§ Work order:
Match on the string "computer" in the entries below and return every matching line.

§ Record extracts:
*** Block opens ***
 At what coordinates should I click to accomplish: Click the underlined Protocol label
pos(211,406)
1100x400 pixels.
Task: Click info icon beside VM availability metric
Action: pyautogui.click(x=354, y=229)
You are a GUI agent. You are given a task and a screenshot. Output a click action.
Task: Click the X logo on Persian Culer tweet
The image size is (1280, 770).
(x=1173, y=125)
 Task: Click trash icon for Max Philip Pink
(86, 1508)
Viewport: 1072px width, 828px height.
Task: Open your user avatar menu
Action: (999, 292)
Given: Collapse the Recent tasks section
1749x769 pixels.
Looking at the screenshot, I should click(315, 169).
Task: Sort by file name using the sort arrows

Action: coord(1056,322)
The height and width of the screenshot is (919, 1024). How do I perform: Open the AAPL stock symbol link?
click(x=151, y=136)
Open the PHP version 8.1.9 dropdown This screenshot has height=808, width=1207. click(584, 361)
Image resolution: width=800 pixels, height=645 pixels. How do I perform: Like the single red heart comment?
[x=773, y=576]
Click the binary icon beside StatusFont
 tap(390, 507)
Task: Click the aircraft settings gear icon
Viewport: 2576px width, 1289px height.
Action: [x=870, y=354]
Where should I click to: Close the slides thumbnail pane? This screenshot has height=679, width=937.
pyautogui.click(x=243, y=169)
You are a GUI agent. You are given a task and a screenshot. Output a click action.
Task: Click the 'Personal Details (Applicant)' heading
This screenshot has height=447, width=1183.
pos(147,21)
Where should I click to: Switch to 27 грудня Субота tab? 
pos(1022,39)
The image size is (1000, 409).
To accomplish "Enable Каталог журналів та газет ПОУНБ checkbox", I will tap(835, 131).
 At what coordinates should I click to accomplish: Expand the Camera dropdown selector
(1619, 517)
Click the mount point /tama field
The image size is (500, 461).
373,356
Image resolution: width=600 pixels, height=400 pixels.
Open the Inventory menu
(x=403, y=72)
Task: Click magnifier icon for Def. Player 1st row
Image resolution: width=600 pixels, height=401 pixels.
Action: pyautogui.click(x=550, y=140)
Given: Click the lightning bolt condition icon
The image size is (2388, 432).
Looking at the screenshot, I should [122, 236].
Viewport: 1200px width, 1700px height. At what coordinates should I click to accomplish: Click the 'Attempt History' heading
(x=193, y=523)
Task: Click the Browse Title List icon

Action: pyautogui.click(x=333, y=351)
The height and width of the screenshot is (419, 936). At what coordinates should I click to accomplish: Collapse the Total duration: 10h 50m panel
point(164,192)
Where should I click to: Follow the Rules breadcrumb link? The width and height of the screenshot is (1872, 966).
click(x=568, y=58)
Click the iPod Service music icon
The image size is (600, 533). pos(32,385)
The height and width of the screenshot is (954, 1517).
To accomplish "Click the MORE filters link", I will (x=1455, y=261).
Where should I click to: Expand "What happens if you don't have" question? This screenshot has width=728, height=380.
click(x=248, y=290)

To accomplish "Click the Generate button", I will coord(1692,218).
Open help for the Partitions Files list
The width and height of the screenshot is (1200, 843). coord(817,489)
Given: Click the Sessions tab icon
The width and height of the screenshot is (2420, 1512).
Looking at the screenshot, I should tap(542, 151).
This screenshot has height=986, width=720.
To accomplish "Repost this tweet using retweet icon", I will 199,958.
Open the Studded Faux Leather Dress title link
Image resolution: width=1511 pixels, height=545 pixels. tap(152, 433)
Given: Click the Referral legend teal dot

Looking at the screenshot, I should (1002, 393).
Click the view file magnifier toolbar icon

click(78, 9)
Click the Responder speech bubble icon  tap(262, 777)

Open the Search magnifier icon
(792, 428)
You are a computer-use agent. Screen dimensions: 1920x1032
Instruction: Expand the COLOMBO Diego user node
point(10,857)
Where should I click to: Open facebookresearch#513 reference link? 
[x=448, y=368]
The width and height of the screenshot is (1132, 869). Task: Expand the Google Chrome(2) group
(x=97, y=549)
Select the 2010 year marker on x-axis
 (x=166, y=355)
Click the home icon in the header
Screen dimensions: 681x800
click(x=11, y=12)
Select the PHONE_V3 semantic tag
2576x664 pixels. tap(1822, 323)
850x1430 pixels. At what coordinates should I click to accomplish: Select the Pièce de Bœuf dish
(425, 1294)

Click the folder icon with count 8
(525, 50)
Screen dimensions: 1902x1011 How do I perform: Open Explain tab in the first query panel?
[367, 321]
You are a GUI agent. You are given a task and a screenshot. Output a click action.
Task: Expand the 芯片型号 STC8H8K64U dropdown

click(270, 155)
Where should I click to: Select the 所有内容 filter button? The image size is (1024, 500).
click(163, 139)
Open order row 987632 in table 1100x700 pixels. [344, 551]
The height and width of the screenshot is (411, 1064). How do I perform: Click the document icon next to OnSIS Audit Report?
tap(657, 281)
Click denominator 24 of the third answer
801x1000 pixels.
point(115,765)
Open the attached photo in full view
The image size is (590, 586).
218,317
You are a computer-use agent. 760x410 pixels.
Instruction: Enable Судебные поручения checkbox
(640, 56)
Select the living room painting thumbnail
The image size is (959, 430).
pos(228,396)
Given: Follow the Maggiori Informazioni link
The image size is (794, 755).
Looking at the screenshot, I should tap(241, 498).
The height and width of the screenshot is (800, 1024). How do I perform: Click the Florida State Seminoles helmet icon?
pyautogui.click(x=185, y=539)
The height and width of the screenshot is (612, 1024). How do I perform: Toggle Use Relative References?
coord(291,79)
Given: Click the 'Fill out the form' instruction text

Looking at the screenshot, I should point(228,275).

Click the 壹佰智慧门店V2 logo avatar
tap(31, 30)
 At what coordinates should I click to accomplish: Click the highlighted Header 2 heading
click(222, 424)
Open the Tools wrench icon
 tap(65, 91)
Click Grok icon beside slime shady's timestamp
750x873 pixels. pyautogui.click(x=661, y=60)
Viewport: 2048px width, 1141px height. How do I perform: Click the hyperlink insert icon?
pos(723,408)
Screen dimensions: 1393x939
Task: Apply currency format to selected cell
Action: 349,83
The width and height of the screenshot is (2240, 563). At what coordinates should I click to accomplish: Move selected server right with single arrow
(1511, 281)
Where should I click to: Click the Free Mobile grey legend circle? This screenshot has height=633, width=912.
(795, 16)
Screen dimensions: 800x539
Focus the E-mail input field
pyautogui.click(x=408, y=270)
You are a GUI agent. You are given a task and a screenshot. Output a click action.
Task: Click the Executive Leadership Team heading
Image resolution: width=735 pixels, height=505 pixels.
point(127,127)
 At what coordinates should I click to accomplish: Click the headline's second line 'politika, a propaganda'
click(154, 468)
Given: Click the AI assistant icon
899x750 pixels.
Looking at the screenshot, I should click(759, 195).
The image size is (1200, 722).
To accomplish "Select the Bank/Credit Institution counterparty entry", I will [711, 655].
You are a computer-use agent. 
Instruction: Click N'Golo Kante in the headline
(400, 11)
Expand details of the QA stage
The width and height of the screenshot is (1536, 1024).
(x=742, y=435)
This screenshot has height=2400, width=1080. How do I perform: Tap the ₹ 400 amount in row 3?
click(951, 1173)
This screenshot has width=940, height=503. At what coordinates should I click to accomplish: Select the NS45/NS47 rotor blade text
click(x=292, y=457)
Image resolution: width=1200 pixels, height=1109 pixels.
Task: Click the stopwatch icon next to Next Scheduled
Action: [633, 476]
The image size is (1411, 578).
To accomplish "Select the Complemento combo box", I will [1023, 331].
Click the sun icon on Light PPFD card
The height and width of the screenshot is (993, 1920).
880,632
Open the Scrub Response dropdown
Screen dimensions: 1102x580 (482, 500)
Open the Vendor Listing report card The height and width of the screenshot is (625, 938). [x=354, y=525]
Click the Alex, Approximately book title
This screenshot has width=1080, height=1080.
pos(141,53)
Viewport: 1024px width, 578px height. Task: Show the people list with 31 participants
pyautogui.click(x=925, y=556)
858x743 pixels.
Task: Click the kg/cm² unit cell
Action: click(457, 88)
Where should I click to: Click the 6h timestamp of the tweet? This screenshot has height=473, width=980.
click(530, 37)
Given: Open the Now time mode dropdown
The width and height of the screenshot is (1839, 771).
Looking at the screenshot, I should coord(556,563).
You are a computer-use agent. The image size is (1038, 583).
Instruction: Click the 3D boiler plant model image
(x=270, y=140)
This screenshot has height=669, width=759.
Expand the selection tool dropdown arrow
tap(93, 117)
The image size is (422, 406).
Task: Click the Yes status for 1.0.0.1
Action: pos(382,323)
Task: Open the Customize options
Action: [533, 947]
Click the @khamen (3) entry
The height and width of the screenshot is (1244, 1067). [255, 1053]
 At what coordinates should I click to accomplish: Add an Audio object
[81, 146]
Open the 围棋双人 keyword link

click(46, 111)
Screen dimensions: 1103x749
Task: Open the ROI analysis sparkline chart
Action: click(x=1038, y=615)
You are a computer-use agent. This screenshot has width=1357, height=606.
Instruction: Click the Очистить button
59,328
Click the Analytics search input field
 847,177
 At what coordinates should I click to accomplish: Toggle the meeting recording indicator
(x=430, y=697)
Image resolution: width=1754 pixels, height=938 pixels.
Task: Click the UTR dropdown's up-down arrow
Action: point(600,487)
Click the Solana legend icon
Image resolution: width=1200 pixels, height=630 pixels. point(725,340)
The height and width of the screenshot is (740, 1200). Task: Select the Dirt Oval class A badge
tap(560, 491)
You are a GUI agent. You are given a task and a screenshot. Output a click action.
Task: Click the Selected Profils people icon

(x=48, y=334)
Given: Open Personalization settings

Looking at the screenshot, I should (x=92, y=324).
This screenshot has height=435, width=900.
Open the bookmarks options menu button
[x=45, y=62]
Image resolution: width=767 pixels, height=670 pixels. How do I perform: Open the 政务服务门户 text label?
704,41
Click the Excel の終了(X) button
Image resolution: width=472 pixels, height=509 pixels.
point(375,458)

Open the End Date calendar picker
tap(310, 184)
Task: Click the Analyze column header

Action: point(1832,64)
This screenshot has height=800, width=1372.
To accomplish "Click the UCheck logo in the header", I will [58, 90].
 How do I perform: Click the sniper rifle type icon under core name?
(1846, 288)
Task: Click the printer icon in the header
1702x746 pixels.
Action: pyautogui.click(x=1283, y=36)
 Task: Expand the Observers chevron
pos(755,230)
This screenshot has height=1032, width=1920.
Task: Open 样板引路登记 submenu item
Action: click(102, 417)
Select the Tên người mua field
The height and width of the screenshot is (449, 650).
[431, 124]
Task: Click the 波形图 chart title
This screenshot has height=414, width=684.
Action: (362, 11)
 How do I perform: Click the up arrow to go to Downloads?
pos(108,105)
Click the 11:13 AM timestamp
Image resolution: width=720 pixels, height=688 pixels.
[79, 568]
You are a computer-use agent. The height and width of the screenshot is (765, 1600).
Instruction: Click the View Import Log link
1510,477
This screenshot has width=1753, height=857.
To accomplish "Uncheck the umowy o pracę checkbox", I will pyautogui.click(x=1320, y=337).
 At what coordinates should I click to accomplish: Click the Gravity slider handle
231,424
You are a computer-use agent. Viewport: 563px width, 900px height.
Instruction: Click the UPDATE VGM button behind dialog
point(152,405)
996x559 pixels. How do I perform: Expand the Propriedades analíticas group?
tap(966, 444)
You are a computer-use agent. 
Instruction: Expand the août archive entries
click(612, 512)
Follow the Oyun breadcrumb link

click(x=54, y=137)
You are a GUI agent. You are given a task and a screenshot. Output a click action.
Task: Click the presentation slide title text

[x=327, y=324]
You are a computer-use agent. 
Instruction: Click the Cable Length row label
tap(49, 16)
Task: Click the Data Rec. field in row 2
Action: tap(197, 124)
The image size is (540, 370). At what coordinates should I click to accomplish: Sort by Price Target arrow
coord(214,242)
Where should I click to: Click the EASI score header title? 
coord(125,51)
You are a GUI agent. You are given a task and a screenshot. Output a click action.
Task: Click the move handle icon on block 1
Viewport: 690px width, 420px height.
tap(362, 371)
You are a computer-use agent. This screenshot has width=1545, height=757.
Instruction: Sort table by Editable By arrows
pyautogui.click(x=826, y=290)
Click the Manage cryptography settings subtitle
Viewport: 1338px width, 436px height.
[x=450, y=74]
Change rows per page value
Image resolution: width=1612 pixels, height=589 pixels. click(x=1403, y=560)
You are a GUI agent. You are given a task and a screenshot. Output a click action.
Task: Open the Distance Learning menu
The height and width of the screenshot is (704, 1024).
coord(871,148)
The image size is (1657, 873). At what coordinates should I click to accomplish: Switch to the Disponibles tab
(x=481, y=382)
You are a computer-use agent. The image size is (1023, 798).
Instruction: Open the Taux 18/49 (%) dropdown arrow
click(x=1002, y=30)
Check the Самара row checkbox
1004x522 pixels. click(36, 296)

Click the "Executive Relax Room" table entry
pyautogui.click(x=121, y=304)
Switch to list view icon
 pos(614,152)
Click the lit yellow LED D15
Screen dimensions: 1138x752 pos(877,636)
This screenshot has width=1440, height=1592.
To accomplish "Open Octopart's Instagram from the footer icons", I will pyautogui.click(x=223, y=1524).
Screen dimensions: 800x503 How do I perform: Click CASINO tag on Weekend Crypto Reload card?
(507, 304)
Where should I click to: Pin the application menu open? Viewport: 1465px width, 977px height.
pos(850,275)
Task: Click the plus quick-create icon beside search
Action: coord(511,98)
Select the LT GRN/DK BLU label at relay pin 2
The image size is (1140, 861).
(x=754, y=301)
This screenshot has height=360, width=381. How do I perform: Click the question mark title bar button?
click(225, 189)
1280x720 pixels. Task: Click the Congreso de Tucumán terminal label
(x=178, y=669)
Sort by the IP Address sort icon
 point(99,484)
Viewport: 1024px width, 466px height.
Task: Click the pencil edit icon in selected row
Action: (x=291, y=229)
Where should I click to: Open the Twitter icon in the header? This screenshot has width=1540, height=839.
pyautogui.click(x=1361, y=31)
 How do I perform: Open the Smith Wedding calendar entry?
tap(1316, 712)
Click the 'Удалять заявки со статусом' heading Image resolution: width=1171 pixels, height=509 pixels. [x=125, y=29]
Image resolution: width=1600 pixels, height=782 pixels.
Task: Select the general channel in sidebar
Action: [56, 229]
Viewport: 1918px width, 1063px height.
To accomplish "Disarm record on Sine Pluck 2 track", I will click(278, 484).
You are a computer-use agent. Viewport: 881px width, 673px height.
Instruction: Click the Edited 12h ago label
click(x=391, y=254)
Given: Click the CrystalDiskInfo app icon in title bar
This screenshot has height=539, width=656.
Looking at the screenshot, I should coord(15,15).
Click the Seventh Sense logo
*** Block closes ***
§ Reply:
You are a computer-use agent. Screen dimensions: 1920x1032
You are a computer-use agent. 760x410 pixels.
You are a computer-use agent. 
You are a computer-use agent. The image size is (1038, 583).
You are a computer-use agent. This screenshot has width=1357, height=606.
You are a computer-use agent. The height and width of the screenshot is (765, 1600).
You are a computer-use agent. Viewport: 563px width, 900px height.
You are a computer-use agent. 
You are a computer-use agent. 
You are a computer-use agent. This screenshot has width=1545, height=757.
You are a computer-use agent. The image size is (1023, 798).
You are a computer-use agent. Viewport: 881px width, 673px height.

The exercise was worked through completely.